EXERCISE GOAL >> Switch every "dropdown" in the data below to "menu" and change nothing else. Leave the pictures out of your answer.

(Items in a dataset)
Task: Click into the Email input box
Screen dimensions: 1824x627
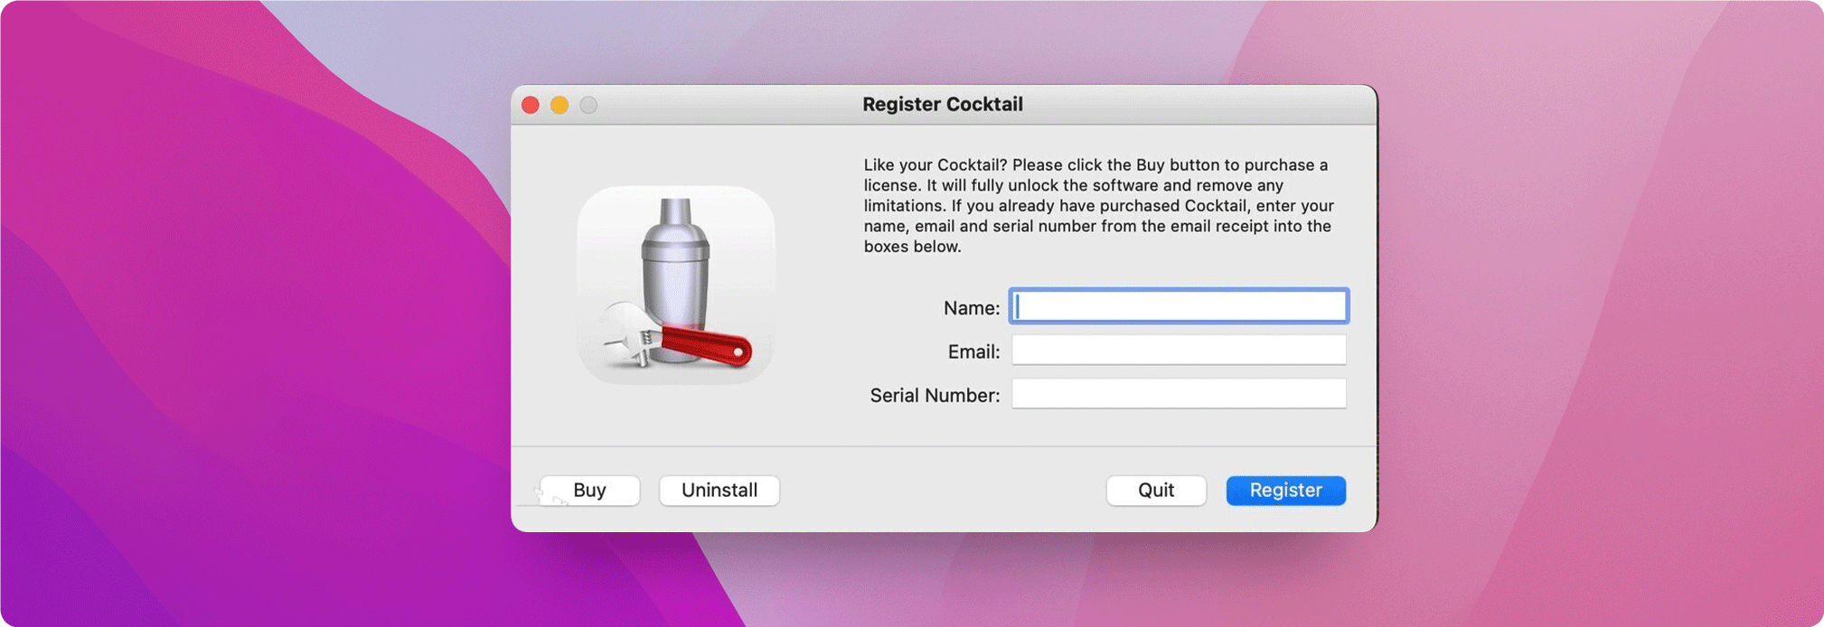Action: (1179, 351)
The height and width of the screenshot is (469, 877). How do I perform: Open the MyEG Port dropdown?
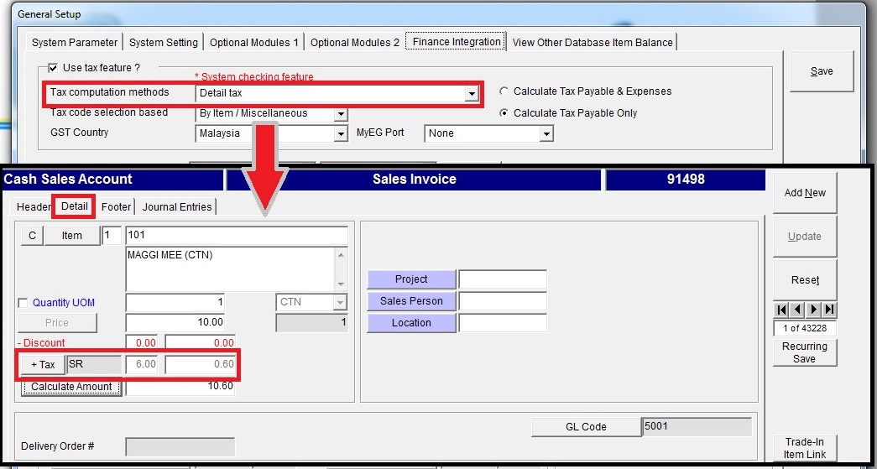click(546, 134)
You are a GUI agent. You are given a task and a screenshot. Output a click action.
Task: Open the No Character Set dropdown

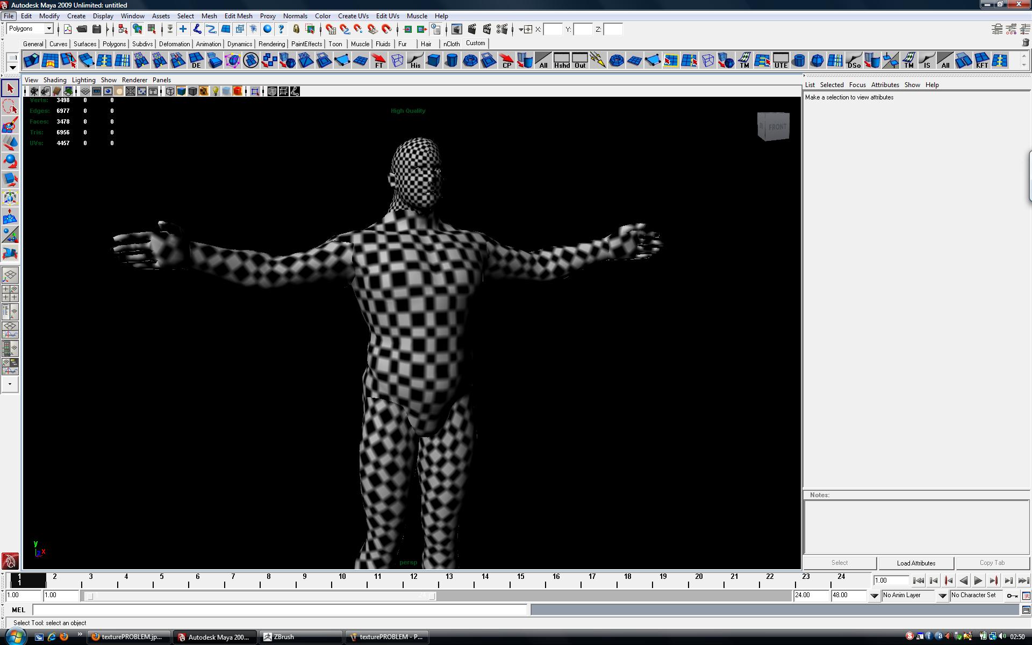[x=974, y=596]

SOLVED EXERCISE >>
Task: Click into the Email input box
Screen dimensions: 1824x627
Action: (1179, 351)
The height and width of the screenshot is (469, 877). How do I perform: Open the MyEG Port menu?
click(546, 134)
You are a GUI agent. You are given a task and a screenshot. Output a click action.
Task: Open the No Character Set menu

[x=974, y=596]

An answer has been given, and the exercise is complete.